-- Source start --
Edward Braddock
Edward Braddock
Born 1695 Perthshire, Scotland
Died July 13, 1755 Ohio Country (Farmingham, Pennsylvania)
British commander who led the disastrous 1755 Fort Duquesne campaign
British general Edward Braddock played a key role in the early part of the French and Indian War (1754-63; known in Europe as the Seven Years' War). In 1755, he arrived in North America with the full intention of chasing the French and their Indian (Native American) allies out of the disputed Ohio Country, a vast wilderness in the middle of the continent. But his first major military campaign against the French ended in disaster for the overconfident Braddock. His army was decisively defeated by a much smaller force, and the general himself suffered a mortal bullet wound.
Born and raised in a military environment
Edward Braddock was born in 1695, in Perthshire, Scotland. His father, also named Edward Braddock, was a high-ranking officer in the British Army. Little is known of Braddock's early life, but he was raised in a household that placed a high value on military service. At age fifteen, he enlisted in the British army's Coldstream Guards regiment, which was commanded by his father.
-- Source end --
-- Data shown start --
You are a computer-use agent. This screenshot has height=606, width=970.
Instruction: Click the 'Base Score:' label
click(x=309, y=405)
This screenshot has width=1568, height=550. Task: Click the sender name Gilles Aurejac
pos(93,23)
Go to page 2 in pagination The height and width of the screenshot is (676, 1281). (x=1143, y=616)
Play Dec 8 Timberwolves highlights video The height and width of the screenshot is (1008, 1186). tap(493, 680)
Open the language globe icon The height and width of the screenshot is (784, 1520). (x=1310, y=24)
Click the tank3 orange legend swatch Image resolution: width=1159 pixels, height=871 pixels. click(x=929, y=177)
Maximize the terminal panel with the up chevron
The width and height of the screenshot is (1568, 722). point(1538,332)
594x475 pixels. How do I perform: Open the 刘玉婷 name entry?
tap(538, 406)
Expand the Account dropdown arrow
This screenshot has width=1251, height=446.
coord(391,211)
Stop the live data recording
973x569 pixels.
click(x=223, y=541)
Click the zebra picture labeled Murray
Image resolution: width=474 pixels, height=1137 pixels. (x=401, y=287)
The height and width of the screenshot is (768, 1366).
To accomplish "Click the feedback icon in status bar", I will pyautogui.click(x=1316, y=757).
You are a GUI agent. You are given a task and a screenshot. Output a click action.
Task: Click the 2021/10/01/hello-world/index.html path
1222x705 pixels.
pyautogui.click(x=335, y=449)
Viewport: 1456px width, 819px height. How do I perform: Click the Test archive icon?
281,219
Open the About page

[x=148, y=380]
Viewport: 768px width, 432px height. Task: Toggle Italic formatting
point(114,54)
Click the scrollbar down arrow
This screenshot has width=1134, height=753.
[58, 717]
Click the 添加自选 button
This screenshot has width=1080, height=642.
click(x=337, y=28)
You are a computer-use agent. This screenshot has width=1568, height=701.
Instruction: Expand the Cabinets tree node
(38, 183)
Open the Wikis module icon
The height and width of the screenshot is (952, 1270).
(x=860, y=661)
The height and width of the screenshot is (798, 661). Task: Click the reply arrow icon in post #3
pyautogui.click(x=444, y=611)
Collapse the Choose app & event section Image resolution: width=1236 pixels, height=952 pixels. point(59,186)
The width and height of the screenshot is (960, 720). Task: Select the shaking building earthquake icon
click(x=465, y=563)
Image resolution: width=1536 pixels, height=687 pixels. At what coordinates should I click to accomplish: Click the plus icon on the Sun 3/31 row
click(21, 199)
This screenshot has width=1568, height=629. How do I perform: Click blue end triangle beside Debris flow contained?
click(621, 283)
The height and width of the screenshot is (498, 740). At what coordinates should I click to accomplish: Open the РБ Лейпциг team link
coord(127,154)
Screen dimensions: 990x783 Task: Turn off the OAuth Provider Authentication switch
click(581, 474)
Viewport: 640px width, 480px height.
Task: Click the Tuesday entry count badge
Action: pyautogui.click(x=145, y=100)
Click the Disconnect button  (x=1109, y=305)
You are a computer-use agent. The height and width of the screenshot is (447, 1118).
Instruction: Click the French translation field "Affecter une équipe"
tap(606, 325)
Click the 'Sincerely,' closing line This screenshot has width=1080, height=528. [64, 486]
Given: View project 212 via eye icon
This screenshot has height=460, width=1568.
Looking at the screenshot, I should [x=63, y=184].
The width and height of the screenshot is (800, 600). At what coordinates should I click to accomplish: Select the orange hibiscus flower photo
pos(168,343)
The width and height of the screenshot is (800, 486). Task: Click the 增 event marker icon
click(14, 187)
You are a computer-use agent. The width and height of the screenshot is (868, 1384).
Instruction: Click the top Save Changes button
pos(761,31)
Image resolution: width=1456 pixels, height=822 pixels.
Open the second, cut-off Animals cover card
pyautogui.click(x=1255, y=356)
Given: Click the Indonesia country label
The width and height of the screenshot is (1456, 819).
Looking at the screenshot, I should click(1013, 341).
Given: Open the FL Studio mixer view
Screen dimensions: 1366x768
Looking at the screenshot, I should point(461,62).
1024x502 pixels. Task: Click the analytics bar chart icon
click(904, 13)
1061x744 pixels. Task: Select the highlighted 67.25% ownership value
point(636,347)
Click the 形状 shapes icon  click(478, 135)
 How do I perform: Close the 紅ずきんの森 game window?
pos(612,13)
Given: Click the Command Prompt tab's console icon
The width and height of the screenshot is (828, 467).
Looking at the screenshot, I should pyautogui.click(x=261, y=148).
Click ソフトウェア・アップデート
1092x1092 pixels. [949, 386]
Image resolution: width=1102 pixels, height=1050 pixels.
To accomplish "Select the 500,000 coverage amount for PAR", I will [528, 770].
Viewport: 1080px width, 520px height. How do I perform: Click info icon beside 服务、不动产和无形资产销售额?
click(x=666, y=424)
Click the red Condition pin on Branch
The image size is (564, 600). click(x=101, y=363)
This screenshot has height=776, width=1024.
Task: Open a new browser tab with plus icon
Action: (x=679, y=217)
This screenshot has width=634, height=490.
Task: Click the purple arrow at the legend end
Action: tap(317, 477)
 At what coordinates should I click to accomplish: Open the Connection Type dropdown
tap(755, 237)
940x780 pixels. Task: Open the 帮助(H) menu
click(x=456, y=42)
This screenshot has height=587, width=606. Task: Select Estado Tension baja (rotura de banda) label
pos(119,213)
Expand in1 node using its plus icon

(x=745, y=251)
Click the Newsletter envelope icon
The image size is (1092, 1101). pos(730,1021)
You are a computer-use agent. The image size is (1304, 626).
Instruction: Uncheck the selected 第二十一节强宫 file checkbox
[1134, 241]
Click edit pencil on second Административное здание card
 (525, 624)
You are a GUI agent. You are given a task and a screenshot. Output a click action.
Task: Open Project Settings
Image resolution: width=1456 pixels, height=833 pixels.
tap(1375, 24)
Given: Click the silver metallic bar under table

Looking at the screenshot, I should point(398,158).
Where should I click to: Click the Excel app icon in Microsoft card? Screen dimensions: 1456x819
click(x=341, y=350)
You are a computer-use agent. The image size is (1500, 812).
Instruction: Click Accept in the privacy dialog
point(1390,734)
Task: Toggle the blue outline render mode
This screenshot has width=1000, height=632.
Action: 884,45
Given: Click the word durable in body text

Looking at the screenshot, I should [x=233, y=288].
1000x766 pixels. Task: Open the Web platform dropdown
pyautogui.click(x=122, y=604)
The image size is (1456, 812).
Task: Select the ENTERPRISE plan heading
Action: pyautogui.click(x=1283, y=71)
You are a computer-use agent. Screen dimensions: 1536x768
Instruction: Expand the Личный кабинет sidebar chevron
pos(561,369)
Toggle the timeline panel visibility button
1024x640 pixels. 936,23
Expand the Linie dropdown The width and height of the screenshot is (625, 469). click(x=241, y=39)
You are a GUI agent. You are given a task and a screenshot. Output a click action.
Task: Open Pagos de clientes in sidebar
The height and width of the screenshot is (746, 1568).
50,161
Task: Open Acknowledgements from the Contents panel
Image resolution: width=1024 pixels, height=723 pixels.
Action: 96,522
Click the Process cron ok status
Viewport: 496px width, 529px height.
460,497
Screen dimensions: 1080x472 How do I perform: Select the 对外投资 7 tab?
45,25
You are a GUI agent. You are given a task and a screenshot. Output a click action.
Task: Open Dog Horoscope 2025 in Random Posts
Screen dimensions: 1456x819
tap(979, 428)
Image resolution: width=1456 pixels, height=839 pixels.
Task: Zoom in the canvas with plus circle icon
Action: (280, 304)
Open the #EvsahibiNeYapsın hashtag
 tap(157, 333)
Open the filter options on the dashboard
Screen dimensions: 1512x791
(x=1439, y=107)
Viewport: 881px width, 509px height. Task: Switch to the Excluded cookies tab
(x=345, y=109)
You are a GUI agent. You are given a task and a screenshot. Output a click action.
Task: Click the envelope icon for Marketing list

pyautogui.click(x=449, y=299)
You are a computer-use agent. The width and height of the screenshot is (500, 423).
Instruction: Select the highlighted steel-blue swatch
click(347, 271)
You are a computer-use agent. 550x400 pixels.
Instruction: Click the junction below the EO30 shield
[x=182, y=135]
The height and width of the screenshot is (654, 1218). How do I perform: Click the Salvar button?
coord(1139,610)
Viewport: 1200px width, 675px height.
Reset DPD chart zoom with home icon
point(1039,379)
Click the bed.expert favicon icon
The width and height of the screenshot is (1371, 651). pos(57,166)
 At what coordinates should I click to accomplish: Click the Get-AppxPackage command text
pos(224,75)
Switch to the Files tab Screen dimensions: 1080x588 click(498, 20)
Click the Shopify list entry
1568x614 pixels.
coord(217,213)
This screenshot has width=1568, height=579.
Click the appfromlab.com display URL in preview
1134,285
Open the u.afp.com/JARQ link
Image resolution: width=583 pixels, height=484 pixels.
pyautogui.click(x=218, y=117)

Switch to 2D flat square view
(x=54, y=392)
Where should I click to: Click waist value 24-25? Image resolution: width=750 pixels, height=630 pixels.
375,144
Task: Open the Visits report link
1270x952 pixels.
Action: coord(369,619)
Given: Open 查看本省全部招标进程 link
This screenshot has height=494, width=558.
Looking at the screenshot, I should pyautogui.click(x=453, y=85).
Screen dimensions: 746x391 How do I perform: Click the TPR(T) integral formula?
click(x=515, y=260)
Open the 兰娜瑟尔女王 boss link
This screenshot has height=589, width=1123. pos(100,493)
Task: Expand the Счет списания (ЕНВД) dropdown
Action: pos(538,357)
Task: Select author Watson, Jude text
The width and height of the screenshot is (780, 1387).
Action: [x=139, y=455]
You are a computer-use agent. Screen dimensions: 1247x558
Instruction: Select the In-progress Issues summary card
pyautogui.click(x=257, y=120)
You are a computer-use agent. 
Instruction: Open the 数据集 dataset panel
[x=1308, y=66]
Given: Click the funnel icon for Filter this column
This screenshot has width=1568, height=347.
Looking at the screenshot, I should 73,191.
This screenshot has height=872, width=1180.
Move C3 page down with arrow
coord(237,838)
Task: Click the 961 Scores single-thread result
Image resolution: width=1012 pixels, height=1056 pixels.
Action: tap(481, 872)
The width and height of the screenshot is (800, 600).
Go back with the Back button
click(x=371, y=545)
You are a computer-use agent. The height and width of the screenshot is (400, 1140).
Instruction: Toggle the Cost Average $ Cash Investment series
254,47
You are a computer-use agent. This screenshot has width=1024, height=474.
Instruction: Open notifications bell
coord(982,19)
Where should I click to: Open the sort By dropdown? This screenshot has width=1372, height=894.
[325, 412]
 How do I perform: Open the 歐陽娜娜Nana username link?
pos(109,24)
-- Data shown end --
→ What you need to do
- a) Return the entries word for word, starting with their first line and stopping after the line that contains "Collapse the Choose".
- b) Supply the next part of the Edward Braddock biography, picking up right after its last sentence.

→ Answers for this exercise
- a)
You are a computer-use agent. This screenshot has height=606, width=970.
Instruction: Click the 'Base Score:' label
click(x=309, y=405)
This screenshot has width=1568, height=550. Task: Click the sender name Gilles Aurejac
pos(93,23)
Go to page 2 in pagination The height and width of the screenshot is (676, 1281). (x=1143, y=616)
Play Dec 8 Timberwolves highlights video The height and width of the screenshot is (1008, 1186). tap(493, 680)
Open the language globe icon The height and width of the screenshot is (784, 1520). (x=1310, y=24)
Click the tank3 orange legend swatch Image resolution: width=1159 pixels, height=871 pixels. click(x=929, y=177)
Maximize the terminal panel with the up chevron
The width and height of the screenshot is (1568, 722). point(1538,332)
594x475 pixels. How do I perform: Open the 刘玉婷 name entry?
tap(538, 406)
Expand the Account dropdown arrow
This screenshot has width=1251, height=446.
coord(391,211)
Stop the live data recording
973x569 pixels.
click(x=223, y=541)
Click the zebra picture labeled Murray
Image resolution: width=474 pixels, height=1137 pixels. (x=401, y=287)
The height and width of the screenshot is (768, 1366).
To accomplish "Click the feedback icon in status bar", I will pyautogui.click(x=1316, y=757).
You are a GUI agent. You are given a task and a screenshot. Output a click action.
Task: Click the 2021/10/01/hello-world/index.html path
1222x705 pixels.
pyautogui.click(x=335, y=449)
Viewport: 1456px width, 819px height. How do I perform: Click the Test archive icon?
281,219
Open the About page

[x=148, y=380]
Viewport: 768px width, 432px height. Task: Toggle Italic formatting
point(114,54)
Click the scrollbar down arrow
This screenshot has width=1134, height=753.
[58, 717]
Click the 添加自选 button
This screenshot has width=1080, height=642.
click(x=337, y=28)
You are a computer-use agent. This screenshot has width=1568, height=701.
Instruction: Expand the Cabinets tree node
(38, 183)
Open the Wikis module icon
The height and width of the screenshot is (952, 1270).
(x=860, y=661)
The height and width of the screenshot is (798, 661). Task: Click the reply arrow icon in post #3
pyautogui.click(x=444, y=611)
Collapse the Choose app & event section Image resolution: width=1236 pixels, height=952 pixels. point(59,186)

- b)
In the first years of the eighteenth century, Braddock took part in several battles of the War of the Spanish Succession (1702-1713; known in North America as Queen Anne's War) between England and France. Braddock rose rapidly through the ranks on the strength of his bravery and hard work, and by 1736 had achieved the rank of captain. He continued his professional advancement through the 1740s, earning praise in a variety of assignments for the British Crown. Braddock was promoted to major-general in 1754, the same year that the French and Indian War erupted in North America.
Though waged on North American soil, the war was mainly a conflict between Great Britain and France. Both of these countries had established large colonies (permanent settlements of citizens who maintain ties to the mother country) throughout the eastern half of the continent. The British colonies, known as America, stretched along the Atlantic Ocean from present-day Maine to Georgia. The French colonies, known as New France, included eastern Canada, parts of the Great Lakes region, and the Mississippi River basin. Both the British and the French hoped to expand their land holdings into the Ohio Country, a vast wilderness that lay between their colonies. This region offered access to valuable natural resources and important river travel routes. But the Ohio Country was controlled by the Iroquois Confederacy, a powerful alliance of six Indian nations who had lived on the land for generations. When the influence of the Iroquois Confederacy began to decline in the mid-1700s, the British and French began fighting to claim the Ohio Country and take control of North America. Once Great Britain and France officially declared war in 1756, the conflict spread to Europe and around the world.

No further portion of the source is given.